┌──

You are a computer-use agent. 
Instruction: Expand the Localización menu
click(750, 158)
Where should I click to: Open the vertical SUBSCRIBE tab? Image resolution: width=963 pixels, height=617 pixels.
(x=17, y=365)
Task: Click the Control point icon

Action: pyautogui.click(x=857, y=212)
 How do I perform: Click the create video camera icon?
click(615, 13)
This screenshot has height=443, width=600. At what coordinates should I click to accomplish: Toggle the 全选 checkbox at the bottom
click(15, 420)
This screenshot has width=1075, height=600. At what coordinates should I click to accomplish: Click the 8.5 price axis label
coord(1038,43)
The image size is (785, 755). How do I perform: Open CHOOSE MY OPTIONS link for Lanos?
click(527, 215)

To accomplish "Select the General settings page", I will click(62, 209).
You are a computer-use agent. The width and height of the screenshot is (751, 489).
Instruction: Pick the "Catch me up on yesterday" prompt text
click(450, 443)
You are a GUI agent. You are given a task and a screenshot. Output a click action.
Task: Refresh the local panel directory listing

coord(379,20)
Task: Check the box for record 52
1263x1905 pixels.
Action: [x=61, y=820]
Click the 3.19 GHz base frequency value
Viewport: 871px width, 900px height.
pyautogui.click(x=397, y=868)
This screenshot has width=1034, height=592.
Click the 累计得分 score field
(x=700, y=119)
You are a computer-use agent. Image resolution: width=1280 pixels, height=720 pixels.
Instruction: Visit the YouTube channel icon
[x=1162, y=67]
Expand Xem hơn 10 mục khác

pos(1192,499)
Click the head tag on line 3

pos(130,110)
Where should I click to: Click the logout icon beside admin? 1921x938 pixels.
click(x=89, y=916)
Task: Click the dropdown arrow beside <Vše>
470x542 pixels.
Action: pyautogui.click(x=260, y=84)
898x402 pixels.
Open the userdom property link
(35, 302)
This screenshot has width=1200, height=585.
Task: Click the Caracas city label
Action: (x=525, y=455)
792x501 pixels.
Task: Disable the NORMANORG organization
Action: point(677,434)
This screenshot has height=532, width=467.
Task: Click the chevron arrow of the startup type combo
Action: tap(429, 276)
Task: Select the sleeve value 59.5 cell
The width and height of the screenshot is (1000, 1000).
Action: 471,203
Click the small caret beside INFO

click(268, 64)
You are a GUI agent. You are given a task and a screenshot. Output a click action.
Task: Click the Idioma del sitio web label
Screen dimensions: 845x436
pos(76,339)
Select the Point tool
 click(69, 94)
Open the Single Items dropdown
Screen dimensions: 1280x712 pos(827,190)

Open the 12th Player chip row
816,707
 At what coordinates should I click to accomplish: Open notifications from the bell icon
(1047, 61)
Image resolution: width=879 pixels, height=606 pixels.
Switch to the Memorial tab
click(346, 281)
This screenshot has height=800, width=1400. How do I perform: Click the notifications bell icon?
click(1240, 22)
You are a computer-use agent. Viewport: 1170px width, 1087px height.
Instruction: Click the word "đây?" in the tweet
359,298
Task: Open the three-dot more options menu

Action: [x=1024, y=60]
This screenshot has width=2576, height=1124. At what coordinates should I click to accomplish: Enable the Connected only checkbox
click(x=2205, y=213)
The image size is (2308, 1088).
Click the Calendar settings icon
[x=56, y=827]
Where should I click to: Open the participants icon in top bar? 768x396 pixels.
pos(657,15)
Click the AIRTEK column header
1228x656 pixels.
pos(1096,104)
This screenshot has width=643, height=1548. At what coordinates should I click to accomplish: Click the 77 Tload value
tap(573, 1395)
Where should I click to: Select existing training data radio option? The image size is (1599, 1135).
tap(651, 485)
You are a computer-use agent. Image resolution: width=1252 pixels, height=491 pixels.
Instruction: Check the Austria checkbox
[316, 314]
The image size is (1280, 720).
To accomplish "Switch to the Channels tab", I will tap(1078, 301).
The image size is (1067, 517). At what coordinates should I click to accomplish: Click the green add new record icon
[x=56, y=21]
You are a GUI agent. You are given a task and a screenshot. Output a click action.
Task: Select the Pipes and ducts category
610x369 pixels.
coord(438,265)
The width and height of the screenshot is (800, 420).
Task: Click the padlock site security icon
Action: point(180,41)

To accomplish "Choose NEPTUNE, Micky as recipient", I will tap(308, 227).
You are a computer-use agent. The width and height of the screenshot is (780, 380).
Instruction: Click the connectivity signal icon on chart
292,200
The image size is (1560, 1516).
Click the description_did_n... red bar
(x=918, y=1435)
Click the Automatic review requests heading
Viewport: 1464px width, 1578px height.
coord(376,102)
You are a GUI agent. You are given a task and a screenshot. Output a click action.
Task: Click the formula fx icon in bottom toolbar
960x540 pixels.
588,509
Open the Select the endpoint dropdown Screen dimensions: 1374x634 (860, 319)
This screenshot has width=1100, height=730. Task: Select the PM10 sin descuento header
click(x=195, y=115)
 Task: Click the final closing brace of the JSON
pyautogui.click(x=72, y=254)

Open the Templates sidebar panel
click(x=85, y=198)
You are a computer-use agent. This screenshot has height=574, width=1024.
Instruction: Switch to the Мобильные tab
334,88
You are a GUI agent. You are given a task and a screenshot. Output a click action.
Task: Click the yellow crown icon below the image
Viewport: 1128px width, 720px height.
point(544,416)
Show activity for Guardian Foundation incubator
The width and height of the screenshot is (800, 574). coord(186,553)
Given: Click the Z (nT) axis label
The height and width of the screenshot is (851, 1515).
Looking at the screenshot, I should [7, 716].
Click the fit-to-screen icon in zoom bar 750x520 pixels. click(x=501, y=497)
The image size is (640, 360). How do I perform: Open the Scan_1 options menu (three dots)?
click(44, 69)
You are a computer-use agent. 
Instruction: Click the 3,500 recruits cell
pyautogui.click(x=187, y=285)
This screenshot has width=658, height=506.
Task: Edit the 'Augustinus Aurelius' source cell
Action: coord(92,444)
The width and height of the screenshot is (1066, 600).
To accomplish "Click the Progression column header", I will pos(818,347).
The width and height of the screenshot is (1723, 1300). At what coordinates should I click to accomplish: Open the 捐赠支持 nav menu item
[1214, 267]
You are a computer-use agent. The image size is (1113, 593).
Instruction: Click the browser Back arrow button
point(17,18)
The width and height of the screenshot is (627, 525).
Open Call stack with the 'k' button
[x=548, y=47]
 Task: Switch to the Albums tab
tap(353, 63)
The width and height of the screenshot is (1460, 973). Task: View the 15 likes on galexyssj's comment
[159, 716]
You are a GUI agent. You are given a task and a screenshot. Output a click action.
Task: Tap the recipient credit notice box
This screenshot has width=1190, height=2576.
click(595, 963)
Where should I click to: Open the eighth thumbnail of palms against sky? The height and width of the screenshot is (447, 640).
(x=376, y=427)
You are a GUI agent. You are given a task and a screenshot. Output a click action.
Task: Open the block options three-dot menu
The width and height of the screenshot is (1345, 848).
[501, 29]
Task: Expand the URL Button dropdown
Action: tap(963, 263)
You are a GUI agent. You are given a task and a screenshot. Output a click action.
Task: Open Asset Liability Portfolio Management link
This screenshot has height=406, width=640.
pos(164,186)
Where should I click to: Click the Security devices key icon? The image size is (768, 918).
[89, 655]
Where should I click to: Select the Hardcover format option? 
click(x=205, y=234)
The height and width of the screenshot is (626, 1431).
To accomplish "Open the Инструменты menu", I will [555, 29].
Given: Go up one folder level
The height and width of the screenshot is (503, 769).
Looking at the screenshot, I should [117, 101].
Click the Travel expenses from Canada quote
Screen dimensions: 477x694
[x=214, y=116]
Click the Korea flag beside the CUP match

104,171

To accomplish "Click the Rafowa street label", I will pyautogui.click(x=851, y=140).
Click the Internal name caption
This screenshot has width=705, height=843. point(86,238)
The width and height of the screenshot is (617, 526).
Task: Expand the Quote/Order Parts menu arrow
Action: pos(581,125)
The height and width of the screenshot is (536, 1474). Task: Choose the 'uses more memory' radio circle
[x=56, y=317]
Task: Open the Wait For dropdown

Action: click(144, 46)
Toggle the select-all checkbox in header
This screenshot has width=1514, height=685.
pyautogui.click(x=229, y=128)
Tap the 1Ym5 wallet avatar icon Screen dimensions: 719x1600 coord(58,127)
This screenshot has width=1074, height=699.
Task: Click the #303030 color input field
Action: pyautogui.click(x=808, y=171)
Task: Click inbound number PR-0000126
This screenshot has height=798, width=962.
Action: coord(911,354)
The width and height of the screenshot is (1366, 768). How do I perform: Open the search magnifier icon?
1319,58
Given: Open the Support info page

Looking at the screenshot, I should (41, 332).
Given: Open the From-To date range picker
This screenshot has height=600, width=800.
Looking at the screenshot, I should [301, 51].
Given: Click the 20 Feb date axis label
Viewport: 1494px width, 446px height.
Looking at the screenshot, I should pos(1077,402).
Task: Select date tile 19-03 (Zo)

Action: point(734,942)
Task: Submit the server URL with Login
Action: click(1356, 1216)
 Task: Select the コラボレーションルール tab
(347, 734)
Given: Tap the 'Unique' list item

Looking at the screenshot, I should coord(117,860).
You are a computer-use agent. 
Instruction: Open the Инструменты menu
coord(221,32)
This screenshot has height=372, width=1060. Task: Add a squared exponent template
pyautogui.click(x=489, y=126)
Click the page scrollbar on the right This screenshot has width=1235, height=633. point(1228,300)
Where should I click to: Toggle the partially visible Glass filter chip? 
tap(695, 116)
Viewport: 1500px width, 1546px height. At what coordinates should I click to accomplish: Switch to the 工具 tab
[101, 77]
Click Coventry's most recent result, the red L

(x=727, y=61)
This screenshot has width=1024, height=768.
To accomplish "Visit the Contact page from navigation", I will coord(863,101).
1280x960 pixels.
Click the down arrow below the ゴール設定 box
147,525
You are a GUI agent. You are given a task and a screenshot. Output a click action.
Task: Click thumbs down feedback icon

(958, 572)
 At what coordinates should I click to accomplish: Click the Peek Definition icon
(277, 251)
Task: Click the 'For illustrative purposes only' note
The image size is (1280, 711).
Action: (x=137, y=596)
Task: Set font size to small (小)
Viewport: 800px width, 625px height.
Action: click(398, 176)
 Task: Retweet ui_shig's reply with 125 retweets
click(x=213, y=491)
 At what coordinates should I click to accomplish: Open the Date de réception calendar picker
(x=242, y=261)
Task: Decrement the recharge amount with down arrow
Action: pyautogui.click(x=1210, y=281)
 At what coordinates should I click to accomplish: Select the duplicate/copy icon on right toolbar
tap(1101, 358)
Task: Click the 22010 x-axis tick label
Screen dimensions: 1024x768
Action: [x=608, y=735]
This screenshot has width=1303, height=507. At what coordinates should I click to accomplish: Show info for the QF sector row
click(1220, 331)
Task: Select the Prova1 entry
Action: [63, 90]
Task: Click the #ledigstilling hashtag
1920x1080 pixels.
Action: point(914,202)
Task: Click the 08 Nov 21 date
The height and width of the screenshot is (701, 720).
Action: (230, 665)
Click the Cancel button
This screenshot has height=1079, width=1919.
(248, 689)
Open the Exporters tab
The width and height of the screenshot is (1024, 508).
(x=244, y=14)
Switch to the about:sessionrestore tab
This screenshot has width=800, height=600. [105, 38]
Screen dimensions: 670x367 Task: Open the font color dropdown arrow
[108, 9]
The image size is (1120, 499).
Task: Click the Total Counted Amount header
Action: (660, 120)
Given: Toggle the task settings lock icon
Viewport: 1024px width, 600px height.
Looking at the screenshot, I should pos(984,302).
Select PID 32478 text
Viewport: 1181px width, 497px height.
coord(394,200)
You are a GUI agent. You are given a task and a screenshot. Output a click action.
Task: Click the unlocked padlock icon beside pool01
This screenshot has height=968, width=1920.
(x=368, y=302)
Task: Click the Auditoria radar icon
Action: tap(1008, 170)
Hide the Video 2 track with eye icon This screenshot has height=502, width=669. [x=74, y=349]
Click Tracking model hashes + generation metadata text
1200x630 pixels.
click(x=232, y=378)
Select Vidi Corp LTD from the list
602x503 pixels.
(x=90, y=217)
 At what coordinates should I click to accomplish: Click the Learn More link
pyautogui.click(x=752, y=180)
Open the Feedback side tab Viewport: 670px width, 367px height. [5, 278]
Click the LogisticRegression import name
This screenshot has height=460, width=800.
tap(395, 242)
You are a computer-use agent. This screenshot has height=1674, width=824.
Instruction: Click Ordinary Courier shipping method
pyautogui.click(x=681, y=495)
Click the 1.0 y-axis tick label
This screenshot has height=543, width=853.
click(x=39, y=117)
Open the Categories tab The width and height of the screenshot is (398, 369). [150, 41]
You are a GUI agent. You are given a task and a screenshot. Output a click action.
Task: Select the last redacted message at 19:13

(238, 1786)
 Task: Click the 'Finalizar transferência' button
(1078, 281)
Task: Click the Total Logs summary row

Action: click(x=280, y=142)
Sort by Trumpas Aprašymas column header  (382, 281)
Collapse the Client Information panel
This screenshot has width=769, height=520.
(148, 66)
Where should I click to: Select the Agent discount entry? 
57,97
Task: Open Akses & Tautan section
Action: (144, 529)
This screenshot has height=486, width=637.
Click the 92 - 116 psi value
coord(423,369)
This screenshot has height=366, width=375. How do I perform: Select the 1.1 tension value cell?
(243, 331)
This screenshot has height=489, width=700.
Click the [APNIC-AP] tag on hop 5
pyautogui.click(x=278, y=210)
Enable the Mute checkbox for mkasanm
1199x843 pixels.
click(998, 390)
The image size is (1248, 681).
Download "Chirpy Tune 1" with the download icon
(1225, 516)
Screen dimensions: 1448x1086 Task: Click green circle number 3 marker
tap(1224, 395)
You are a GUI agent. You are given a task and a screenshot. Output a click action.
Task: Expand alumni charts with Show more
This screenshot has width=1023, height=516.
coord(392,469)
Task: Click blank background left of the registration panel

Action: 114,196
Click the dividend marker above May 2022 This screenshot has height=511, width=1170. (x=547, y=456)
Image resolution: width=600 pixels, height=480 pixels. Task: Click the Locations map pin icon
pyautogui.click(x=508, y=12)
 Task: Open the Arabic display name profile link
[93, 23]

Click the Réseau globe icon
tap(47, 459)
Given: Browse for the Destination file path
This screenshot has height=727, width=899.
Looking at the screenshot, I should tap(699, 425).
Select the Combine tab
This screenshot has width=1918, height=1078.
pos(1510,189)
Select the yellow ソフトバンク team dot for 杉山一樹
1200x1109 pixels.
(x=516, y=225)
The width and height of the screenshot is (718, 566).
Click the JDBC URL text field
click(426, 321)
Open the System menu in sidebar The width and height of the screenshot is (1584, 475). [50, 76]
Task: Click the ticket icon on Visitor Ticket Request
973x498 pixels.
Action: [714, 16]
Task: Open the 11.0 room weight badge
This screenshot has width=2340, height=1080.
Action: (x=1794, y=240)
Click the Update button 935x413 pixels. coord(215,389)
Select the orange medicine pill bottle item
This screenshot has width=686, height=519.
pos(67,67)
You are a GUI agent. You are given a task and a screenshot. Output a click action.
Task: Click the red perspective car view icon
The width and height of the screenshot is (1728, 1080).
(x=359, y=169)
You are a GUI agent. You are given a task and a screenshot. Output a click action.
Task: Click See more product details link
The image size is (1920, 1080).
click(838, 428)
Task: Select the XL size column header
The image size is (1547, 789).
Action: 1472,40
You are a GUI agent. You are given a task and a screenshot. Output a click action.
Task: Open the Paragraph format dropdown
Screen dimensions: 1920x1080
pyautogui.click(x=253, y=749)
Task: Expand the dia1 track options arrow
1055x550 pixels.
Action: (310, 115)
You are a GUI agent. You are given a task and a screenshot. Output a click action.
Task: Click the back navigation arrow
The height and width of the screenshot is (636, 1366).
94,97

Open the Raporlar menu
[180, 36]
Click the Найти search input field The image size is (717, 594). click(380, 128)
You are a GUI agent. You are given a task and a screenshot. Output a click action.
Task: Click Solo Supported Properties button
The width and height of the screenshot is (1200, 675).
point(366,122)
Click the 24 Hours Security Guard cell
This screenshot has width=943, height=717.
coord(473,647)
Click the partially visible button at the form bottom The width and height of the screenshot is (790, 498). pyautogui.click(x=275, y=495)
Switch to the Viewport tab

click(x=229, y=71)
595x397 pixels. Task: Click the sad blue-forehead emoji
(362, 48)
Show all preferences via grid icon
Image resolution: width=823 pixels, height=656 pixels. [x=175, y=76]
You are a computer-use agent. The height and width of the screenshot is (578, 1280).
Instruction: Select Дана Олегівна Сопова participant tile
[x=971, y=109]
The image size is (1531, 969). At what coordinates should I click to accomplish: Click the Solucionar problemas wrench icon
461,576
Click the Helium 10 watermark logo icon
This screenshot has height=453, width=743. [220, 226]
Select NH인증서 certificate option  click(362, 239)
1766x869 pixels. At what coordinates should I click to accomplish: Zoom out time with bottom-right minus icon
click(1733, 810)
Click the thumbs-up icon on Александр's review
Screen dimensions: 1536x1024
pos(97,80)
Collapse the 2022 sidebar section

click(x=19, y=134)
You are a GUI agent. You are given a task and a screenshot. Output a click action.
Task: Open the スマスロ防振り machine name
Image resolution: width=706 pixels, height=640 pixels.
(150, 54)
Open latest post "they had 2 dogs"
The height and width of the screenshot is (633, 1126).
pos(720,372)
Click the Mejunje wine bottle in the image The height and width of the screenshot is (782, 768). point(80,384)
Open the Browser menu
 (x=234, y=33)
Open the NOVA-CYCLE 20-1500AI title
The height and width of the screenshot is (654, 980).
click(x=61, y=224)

└──

• **What is being asked**:
The word to look for is "will"; copy out every line of the entries that holds it.

• **Task result**:
To accomplish "Select the General settings page", I will click(62, 209).
To accomplish "Switch to the Channels tab", I will tap(1078, 301).
To accomplish "Choose NEPTUNE, Micky as recipient", I will tap(308, 227).
To accomplish "Click the Progression column header", I will pos(818,347).
To accomplish "Open the Инструменты menu", I will [555, 29].
To accomplish "Click the Rafowa street label", I will pyautogui.click(x=851, y=140).
To accomplish "Visit the Contact page from navigation", I will coord(863,101).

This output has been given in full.